Pixel coordinate grounding data:
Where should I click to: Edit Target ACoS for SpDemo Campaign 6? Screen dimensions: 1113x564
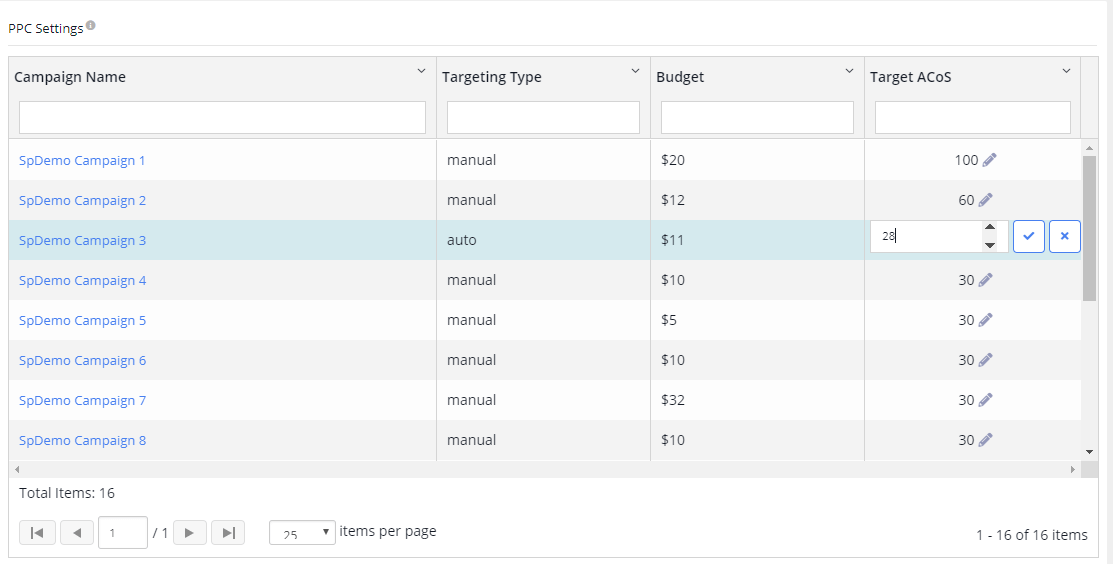985,360
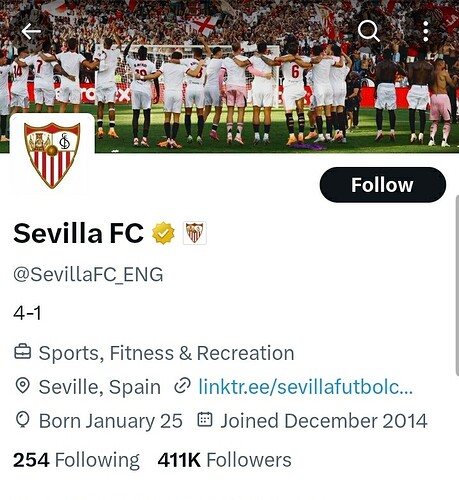Open the Sevilla FC crest profile picture
Screen dimensions: 459x500
click(x=52, y=155)
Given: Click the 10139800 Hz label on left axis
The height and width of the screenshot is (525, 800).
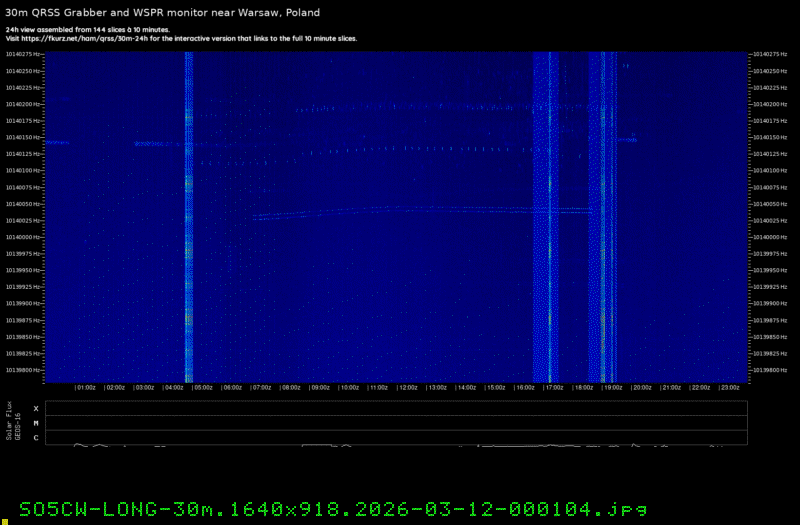Looking at the screenshot, I should point(23,370).
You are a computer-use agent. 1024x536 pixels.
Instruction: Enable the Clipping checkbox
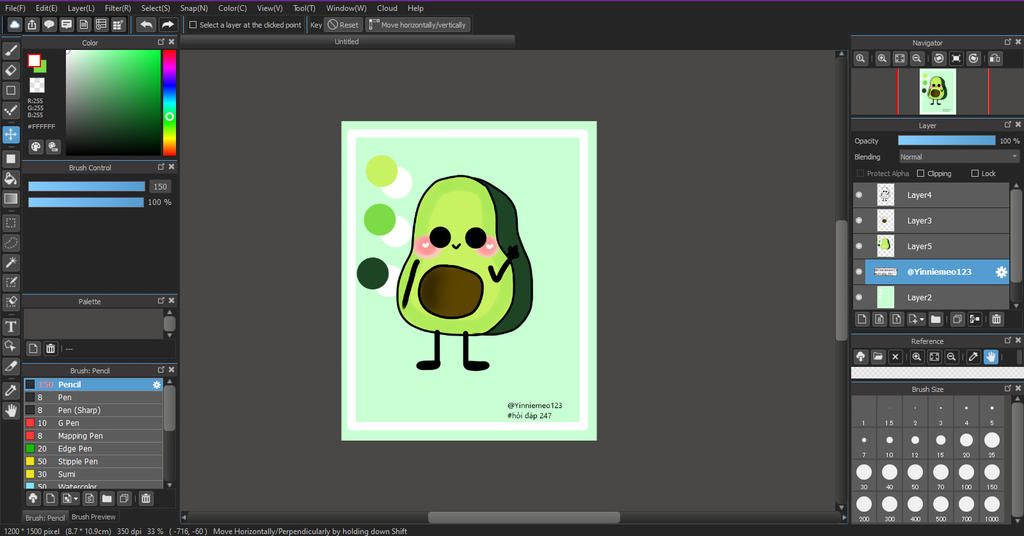[921, 173]
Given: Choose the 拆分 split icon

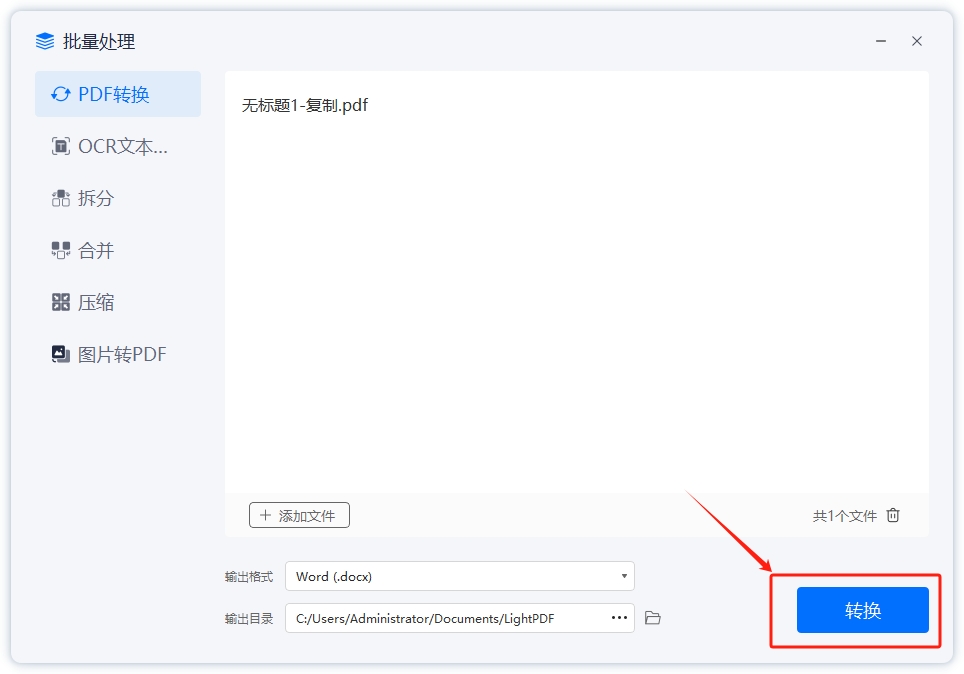Looking at the screenshot, I should [x=61, y=199].
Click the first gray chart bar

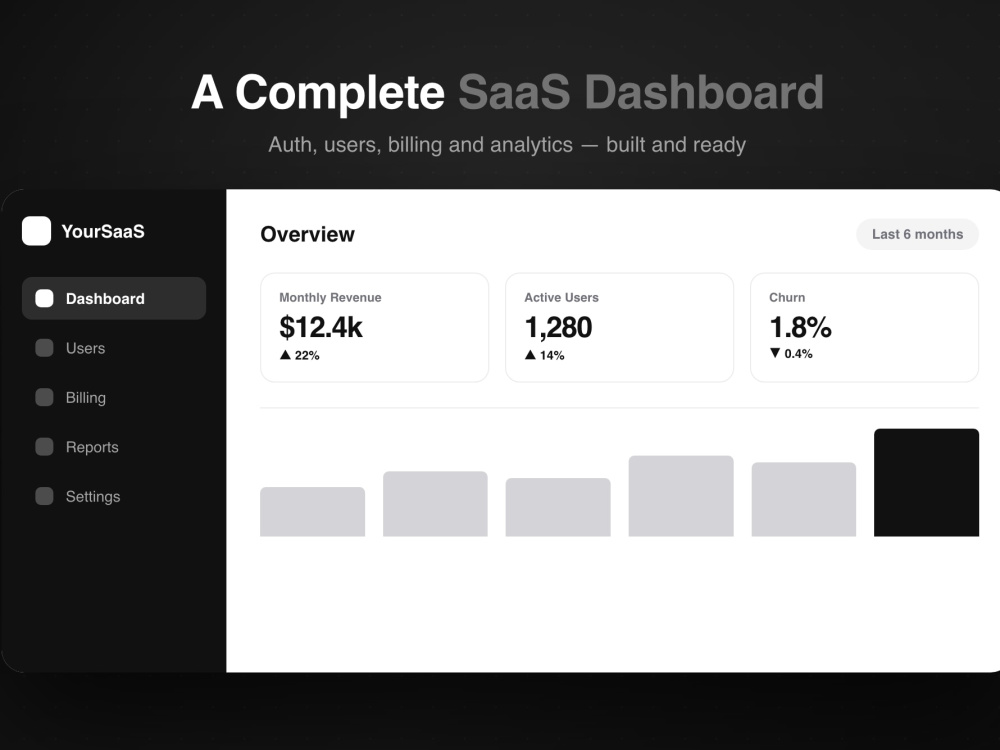pyautogui.click(x=312, y=511)
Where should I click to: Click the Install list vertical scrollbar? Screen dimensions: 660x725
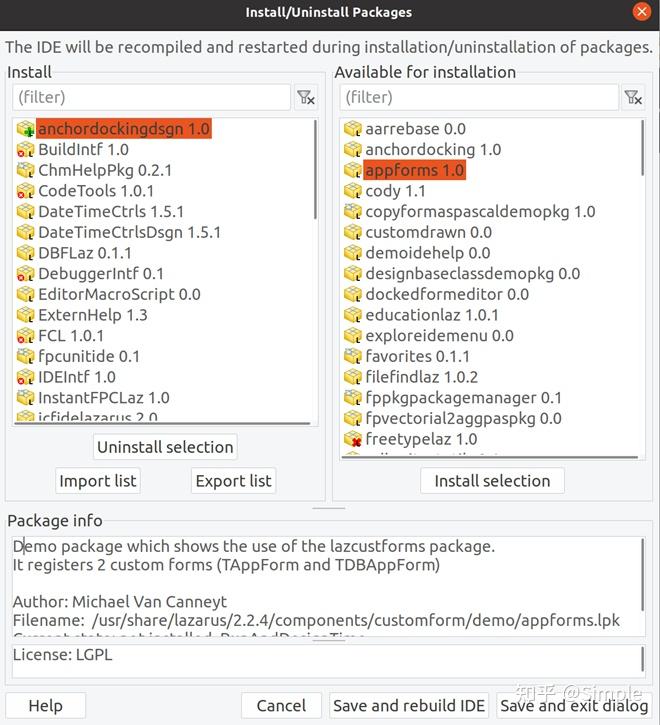pos(316,170)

▸ WORK REQUIRED: Make an exact copy of the lines of the records from the line containing "The height and" through the final line, both ends included, but not of the pictures.

▸ SOLUTION FOR THIS EXERCISE:
The height and width of the screenshot is (525, 800).
Looking at the screenshot, I should point(23,370).
You are a computer-use agent. 1024x536 pixels.
Instruction: Enable the Clipping checkbox
[921, 173]
Given: Choose the 拆分 split icon

Looking at the screenshot, I should [x=61, y=199].
Click the first gray chart bar

pyautogui.click(x=312, y=511)
Where should I click to: Click the Install list vertical scrollbar? Screen dimensions: 660x725
pos(316,170)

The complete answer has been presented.